Submitted via IRC for Bytram
Germany has spent $200 billion over the past two decades to promote cleaner sources of electricity. That enormous investment is now having an unexpected impact — consumers are now actually paid to use power on occasion, as was the case over the weekend.
Power prices plunged below zero for much of Sunday and the early hours of Christmas Day on the EPEX Spot, a large European power trading exchange, the result of low demand, unseasonably warm weather and strong breezes that provided an abundance of wind power on the grid.
Such "negative prices" are not the norm in Germany, but they are far from rare, thanks to the country's effort to encourage investment in greener forms of power generation. Prices for electricity in Germany have dipped below zero — meaning customers are being paid to consume power — more than 100 times this year alone, according to EPEX Spot.

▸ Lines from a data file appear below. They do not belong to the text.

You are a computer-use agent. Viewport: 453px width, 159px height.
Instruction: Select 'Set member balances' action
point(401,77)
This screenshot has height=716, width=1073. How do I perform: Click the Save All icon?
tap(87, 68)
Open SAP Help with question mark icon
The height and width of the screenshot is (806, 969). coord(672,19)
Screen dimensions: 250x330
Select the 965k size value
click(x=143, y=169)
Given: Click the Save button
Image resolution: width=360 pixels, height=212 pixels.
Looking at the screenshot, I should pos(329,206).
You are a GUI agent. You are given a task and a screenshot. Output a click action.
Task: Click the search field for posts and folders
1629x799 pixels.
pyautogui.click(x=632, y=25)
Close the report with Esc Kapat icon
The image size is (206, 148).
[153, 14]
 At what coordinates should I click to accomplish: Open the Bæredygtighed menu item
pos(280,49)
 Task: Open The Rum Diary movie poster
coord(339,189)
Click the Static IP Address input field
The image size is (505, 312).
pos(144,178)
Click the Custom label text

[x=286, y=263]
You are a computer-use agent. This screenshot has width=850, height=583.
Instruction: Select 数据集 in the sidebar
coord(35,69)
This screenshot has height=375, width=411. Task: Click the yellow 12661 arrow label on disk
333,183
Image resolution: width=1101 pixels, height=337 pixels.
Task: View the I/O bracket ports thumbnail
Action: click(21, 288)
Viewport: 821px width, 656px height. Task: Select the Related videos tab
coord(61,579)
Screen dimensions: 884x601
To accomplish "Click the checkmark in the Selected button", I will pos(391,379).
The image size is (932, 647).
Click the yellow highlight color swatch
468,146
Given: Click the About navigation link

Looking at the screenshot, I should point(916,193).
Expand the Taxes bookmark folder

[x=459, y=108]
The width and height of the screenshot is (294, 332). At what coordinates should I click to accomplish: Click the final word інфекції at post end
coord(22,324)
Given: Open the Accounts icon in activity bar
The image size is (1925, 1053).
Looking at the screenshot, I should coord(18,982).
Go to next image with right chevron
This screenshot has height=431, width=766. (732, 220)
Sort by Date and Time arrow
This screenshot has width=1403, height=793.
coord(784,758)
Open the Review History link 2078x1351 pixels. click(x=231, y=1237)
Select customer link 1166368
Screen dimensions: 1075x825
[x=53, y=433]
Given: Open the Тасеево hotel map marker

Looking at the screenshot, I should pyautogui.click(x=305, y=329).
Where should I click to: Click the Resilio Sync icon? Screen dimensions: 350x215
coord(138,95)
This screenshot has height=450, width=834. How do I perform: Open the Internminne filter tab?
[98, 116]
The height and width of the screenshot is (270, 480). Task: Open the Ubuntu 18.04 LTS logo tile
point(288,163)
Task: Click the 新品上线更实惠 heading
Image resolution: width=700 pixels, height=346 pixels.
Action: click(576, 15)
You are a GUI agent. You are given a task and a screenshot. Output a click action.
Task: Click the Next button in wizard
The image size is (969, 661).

(Score: 1) by khallow on Thursday January 04 2018, @03:12PM
The real question is why in the face of obvious evidence of too much regulation should the answer be anything else? It's not just negative prices for electrical power subsidized by small German consumers who pay well over average European rates. It's example after example of complex, opaque, onerous law that causes perverse and sometimes horrifying consequences to people who happen to run afoul of it (and which some bureaucrat decides to prosecute). It's law created faster than you can read it. It's the scenario where "ignorance is no excuse" becomes a sick joke.